___ SUPPLIED PASSAGE ___

Steinbeck, ant fungus and the Zombie apocalypse
On why we play video games and read books.
Are you a gamer?
Full disclosure: I’m not and never have been.
Aside from a brief phase of being obsessed with an idiotic jumping coyote game called Crash Bandicoot when I was 15 (in which obsession I was apparently not alone), gaming has always left me with a deeply unsatisfied feeling.
You know the one. It’s the same feeling you get from clickbait or scrolling social media. The next thing will be something good, no, the next, no, the next, keep going.
Etc, ad infinitum.
As a kid, I encountered it in Inspector Gadget and Teenage Mutant Ninja Turtle cartoons (The bad guy always gets away at the end! There’s never any satisfying resolution!) or those awful Choose Your Own Adventure books that took you round and round in unsatisfying circles and never seemed to go anywhere.
Gaming has always struck me as being like that. Primarily a drip feed thing: repetitive, hypnotic, addictive. It’s for the junkies with the itchy trigger finger. Keep scrolling for likes, keep shooting the zombies. The only computer game that ever kept me engaged was Kings Quest VI when I was nine, an adventure quest the precise details of which escape me now but I remember there was a labyrinth and a minotaur and a boatman across the River Styx and riddles to be solved. I played it for hours and hours in 1994 on a grey desktop monitor with dial-up internet. [Side note: I recently learned that it now enjoys cult status among gamers].

___

:: TASK STATEMENT ::
In the gaming essay, which computer game does the writer say was the only one that ever kept them engaged? Please give its title.

___ EXTRACTED ENTRIES ___

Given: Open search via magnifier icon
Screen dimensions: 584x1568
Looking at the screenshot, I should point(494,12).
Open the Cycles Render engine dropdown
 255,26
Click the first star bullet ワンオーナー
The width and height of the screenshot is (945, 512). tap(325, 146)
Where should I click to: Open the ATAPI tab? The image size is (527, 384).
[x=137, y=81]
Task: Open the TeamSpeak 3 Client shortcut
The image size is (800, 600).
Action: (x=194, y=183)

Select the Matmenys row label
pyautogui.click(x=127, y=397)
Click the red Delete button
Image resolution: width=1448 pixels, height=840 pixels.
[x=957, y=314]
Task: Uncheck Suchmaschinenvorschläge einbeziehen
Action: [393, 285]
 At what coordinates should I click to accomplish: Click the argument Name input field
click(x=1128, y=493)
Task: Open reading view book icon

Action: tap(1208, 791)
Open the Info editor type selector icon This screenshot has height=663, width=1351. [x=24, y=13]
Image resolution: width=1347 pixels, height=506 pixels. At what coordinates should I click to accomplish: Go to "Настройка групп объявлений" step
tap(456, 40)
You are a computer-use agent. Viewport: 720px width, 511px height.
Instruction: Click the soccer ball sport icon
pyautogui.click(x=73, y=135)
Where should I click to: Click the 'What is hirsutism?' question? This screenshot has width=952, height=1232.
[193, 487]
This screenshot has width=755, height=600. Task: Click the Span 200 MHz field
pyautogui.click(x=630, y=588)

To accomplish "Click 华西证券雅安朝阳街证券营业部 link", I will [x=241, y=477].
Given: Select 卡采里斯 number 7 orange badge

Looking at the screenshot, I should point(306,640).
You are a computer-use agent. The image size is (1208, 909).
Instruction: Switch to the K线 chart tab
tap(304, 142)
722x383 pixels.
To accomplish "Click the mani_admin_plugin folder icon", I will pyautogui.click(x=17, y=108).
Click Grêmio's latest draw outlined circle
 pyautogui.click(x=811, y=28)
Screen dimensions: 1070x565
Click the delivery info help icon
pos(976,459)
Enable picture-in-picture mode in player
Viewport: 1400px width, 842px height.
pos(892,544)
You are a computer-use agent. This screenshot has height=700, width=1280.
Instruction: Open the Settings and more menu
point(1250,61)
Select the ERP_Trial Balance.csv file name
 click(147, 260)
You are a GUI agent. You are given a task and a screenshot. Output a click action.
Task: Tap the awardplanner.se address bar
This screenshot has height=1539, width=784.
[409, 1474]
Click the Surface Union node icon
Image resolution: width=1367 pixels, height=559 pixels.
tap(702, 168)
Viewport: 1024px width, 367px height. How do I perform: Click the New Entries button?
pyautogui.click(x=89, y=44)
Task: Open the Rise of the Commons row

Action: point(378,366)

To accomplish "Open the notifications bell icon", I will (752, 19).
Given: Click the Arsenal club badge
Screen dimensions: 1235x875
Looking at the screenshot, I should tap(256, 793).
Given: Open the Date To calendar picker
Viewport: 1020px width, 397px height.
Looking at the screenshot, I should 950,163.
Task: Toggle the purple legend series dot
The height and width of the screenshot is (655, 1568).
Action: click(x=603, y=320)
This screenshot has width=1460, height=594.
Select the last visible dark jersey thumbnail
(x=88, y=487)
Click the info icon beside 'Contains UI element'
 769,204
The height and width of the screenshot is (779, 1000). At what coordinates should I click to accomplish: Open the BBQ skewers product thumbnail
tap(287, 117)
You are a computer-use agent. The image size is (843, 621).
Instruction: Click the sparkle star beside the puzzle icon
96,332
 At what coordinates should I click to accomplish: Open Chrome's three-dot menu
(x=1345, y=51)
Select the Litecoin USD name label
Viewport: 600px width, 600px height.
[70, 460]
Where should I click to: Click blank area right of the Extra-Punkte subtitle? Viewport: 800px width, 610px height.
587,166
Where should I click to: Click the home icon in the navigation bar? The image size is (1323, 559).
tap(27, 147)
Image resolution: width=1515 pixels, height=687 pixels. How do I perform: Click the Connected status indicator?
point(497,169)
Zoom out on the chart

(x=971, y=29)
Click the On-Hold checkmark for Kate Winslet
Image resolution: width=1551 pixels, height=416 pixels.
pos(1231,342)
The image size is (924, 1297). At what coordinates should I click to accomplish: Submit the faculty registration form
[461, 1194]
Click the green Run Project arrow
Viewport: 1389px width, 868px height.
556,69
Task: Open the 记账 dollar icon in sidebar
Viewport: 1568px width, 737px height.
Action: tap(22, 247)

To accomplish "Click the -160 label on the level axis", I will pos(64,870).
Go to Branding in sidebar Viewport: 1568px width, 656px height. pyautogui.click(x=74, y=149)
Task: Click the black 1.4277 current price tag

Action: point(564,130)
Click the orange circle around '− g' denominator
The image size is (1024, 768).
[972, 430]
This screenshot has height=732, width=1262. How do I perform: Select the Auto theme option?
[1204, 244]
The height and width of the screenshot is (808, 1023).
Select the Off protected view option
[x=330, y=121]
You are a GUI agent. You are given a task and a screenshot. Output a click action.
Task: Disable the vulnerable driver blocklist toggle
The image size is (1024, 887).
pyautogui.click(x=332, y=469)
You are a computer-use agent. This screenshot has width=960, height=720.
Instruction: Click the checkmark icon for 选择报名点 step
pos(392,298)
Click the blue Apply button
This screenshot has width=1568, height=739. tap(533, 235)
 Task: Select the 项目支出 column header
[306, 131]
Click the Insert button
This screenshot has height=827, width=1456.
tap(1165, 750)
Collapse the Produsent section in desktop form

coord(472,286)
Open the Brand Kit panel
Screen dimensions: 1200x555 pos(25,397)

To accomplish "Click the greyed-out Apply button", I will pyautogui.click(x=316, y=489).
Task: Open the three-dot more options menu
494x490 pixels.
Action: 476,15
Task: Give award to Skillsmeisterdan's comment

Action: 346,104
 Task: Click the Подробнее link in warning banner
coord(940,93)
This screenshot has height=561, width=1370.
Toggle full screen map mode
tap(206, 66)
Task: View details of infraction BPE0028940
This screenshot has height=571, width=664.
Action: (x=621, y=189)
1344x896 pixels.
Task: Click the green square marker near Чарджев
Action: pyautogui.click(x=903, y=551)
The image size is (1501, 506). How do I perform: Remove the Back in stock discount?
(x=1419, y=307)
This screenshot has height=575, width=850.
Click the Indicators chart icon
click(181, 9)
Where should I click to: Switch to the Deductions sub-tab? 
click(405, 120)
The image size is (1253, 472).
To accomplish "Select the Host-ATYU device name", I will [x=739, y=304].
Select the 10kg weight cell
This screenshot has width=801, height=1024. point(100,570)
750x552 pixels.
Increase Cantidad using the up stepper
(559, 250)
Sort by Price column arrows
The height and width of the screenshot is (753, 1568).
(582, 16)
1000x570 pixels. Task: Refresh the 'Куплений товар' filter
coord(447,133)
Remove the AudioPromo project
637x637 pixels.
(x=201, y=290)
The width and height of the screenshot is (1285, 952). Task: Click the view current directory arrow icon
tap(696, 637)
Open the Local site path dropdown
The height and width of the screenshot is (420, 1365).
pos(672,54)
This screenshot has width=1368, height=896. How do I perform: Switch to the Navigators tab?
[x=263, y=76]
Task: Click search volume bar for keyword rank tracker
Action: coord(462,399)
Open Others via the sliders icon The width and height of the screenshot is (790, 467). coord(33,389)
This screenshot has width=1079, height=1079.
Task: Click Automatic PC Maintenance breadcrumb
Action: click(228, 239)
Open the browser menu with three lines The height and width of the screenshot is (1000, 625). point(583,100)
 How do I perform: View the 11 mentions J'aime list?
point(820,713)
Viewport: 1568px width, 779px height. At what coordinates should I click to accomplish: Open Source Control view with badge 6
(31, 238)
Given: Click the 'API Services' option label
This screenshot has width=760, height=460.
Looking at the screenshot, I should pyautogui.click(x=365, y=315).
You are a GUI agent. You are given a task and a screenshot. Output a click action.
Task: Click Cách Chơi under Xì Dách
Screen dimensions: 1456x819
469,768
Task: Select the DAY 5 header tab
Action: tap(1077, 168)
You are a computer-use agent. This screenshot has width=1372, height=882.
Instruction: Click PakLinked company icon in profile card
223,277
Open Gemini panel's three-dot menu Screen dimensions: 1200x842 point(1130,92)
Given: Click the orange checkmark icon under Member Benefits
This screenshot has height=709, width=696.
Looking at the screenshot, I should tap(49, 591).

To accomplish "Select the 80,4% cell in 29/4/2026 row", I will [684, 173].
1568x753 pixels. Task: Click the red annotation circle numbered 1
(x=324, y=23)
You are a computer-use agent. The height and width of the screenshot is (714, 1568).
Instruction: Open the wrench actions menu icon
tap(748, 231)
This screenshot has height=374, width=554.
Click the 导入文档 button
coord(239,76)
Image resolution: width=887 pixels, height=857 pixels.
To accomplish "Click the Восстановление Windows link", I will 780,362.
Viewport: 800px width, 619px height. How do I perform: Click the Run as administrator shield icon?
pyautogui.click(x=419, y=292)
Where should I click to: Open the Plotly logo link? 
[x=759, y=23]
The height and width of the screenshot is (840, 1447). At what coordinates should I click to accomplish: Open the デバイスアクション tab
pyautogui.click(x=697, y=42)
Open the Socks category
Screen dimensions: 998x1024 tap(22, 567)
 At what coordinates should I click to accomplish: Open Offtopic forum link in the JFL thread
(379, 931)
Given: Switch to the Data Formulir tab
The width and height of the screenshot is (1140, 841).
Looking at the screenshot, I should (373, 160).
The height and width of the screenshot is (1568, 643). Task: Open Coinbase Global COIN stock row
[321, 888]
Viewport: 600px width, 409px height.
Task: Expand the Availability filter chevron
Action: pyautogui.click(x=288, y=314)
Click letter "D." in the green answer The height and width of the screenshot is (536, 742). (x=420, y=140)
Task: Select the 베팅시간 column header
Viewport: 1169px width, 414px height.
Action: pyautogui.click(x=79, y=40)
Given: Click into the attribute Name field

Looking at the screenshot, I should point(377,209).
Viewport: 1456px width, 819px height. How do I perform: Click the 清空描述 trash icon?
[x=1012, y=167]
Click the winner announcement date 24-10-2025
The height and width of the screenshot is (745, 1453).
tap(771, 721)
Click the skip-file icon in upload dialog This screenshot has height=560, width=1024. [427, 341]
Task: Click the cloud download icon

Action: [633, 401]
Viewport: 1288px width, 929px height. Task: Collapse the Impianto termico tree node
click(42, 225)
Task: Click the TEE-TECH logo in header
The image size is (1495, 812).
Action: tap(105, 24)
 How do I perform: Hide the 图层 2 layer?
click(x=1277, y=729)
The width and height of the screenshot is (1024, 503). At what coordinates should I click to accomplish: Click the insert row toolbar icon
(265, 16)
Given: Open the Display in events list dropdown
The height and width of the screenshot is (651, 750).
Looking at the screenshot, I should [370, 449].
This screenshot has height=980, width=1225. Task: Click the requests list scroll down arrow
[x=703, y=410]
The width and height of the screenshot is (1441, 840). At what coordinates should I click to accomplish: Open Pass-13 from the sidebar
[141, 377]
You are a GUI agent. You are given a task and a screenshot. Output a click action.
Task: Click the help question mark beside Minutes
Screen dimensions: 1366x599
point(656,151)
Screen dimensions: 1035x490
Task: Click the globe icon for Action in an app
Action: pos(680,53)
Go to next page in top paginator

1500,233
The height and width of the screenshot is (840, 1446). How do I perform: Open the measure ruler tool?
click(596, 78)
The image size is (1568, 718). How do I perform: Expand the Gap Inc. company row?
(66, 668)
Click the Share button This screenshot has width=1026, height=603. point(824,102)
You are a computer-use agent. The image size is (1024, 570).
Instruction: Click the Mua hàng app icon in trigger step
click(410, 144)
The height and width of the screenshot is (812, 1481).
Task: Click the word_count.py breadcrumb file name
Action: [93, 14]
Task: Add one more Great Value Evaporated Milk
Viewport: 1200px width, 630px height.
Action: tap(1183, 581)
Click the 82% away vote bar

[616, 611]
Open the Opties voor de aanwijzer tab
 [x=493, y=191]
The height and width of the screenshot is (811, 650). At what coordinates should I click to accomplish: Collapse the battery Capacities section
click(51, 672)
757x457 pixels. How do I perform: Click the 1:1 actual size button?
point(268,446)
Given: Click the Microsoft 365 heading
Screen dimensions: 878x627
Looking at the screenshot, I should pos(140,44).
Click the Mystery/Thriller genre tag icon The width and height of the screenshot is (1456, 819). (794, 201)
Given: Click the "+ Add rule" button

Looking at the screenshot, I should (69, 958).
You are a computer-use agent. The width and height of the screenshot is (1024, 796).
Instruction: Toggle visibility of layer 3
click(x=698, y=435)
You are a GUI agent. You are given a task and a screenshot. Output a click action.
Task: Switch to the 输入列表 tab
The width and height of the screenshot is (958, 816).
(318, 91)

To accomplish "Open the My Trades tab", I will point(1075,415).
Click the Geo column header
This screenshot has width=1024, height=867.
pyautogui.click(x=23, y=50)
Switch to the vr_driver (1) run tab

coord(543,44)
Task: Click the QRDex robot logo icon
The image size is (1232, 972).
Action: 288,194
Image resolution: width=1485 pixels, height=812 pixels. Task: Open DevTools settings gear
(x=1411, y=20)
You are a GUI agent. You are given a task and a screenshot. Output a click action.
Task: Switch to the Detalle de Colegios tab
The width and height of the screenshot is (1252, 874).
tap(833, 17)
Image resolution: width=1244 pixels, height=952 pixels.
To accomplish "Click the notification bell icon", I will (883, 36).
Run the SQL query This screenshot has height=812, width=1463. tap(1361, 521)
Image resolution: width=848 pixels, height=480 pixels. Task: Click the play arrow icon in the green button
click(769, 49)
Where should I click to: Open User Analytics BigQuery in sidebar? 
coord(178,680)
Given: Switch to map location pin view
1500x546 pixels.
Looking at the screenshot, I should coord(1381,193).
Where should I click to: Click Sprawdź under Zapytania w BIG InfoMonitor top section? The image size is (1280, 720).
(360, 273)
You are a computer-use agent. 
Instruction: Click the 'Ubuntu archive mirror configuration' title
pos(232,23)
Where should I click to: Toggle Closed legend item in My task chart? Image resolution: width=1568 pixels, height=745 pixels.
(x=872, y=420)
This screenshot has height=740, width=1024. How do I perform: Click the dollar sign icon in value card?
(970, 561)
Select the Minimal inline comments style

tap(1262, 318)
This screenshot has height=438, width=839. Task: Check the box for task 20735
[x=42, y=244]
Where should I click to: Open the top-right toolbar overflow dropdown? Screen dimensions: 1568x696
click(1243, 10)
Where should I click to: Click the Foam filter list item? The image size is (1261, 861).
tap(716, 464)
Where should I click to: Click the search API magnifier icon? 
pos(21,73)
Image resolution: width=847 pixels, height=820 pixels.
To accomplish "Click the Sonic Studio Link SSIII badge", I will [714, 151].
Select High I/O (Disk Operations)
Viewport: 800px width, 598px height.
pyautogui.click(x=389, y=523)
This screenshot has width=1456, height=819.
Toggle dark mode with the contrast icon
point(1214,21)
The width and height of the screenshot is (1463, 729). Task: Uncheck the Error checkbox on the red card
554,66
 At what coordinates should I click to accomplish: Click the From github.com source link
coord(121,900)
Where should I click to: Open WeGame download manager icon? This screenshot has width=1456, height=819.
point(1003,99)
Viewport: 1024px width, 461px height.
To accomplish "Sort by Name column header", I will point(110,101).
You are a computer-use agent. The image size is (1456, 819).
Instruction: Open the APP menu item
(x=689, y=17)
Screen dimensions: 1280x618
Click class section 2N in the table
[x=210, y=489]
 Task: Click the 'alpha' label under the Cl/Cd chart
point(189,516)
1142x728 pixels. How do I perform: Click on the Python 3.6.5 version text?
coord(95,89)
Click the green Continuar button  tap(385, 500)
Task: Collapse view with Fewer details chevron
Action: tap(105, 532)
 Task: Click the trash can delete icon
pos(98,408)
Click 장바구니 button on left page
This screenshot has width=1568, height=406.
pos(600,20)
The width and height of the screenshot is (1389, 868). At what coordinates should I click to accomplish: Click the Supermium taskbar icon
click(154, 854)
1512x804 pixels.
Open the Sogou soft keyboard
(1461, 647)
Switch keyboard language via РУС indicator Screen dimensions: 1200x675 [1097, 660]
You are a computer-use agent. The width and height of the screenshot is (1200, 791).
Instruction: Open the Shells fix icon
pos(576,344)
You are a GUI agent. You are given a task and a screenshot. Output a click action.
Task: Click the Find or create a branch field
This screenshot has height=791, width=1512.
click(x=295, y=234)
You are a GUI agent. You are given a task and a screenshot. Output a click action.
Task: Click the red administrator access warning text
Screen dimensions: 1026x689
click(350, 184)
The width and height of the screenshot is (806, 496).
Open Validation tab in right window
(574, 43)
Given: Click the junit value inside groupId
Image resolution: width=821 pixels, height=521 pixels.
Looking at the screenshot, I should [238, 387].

___

:: TASK ANSWER ::
Kings Quest VI